Отец приходит поздно, как всегда. Он работает на заводе, инженером. От него пахнет машинным маслом и дешевым табаком. Он садится на корточки рядом со мной, пытается обнять, но я отстраняюсь. Не потому что не люблю. А потому что не понимаю, зачем.
– Ты ела? – спрашивает он устало.
– Суп.
– Молодец.
Он идет на кухню, греет себе еду, ест в одиночестве перед телевизором. Я слышу голос диктора: что-то про план, про пятилетку, про трудовые подвиги. Отец молчит. Мать молчит даже когда дома. Я учусь молчать тоже.
Иногда по выходным они говорят. Вернее, отец говорит, а мать молчит и смотрит в одну точку. Потом мать начинает кричать. Потом отец хлопает дверью. Потом тишина, такая густая, что её можно резать ножом.
Я сижу в своей комнате и рисую дома. Много домов. Разные дома, высокие и низкие, с балконами и без. В этих домах никто не ссорится. В этих домах тепло.
Мне шесть, когда я впервые осознаю свое тело.
Лето, дача у бабушки. Деревянный дом с резными наличниками, пахнет старыми вещами и мятой. Я бегаю босиком по траве, и это ощущение – прохладная земля, щекотка травинок – вдруг отзывается во мне чем-то странным, новым. Я останавливаюсь, смотрю на свои ноги в пыли, на коленки, ободранные до крови. И чувствую, что я есть.
Вечером бабка моет меня в корыте. Вода теплая, руки у бабки шершавые, жесткие.
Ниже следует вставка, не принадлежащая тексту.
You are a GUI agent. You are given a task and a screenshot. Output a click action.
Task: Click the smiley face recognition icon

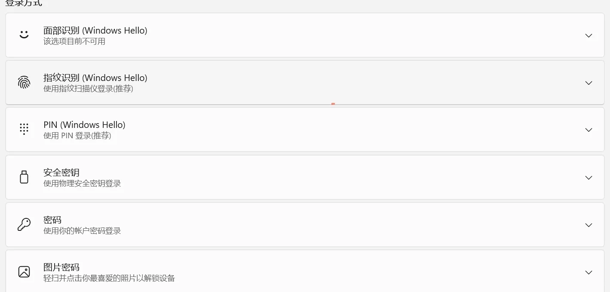pos(24,35)
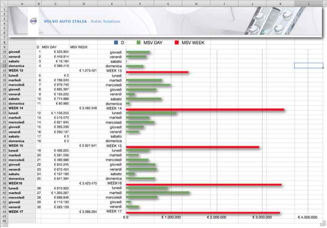327x228 pixels.
Task: Click the red WEEK 15 bar in chart
Action: coord(192,147)
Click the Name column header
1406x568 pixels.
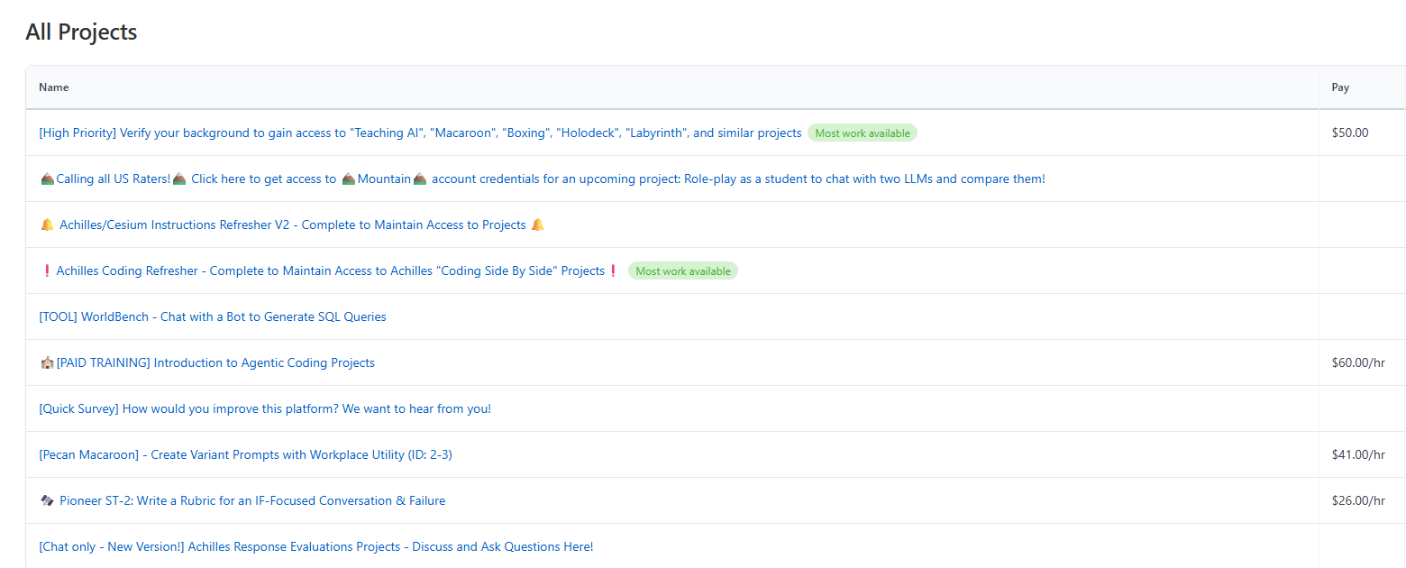pos(54,87)
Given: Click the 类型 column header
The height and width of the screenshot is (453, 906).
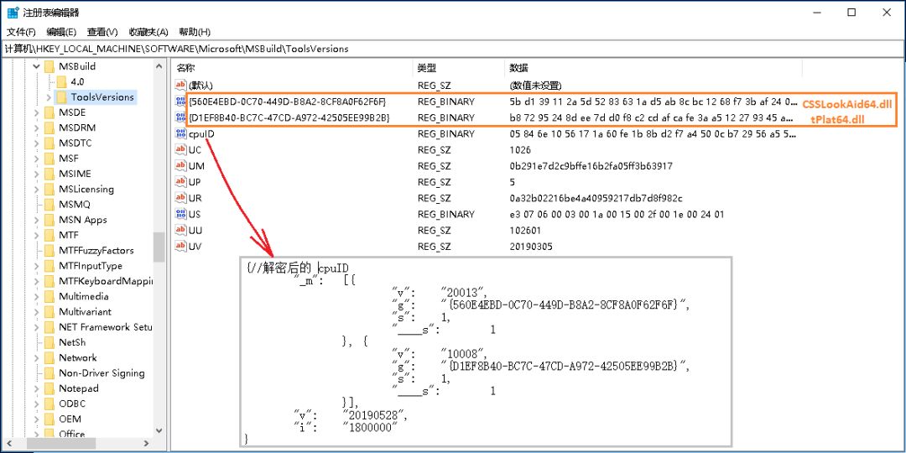Looking at the screenshot, I should tap(427, 68).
Она трет меня мочалкой, как картошку, приговаривая: «Грязи-то, грязи, городская ты наша». И вдруг я понимаю, что её прикосновения – единственное, что я чувствую сегодня. Не считая травы. Я закрываю глаза и запоминаю это: тепло воды, её руки, запах бани.
Потом бабка натягивает на меня ночную рубашку, длинную, до пят, и укладывает спать на печке. Я лежу и смотрю в потолок. В голову приходит мысль, странная для шестилетнего ребенка: мне нужно, чтобы меня трогали. Иначе я не понимаю, что я настоящая.
Я не знала тогда, что эта мысль – главная в моей жизни.
Глава 2. Оттепель
Школа. Серое здание, серые коридоры, серая форма. Учительница литературы, пожилая, с седым пучком и очками на цепочке, читает нам стихи Ахматовой. Я не понимаю ни слова, но от голоса у меня мурашки по коже. Она говорит о любви, о боли, о разлуке. Я слушаю и пытаюсь представить, что это такое – любить так, чтобы писать стихи.
Дома мать все так же молчит. Отец все так же приходит поздно. В тринадцать я начинаю понимать, что между ними происходит что-то не то. Они спят в разных комнатах. Мать перестала красить губы. Отец стал пить чаще.
Однажды ночью я просыпаюсь от звуков. Из родительской спальни доносятся глухие удары, всхлипы. Я встаю, иду в коридор, замираю у двери. Слышу мамин голос, сдавленный, страшный: «Не трогай меня, слышишь? Не смей!» И отцовский, пьяный, злой: «А кто меня трогал? Кто? Ты десять лет уже как доска деревянная!»
Я возвращаюсь в кровать, накрываюсь одеялом с головой. Внутри меня что-то переворачивается. Я думаю о словах отца: «Доска деревянная». Вот почему мать такая холодная. Она не хочет, чтобы ее трогали.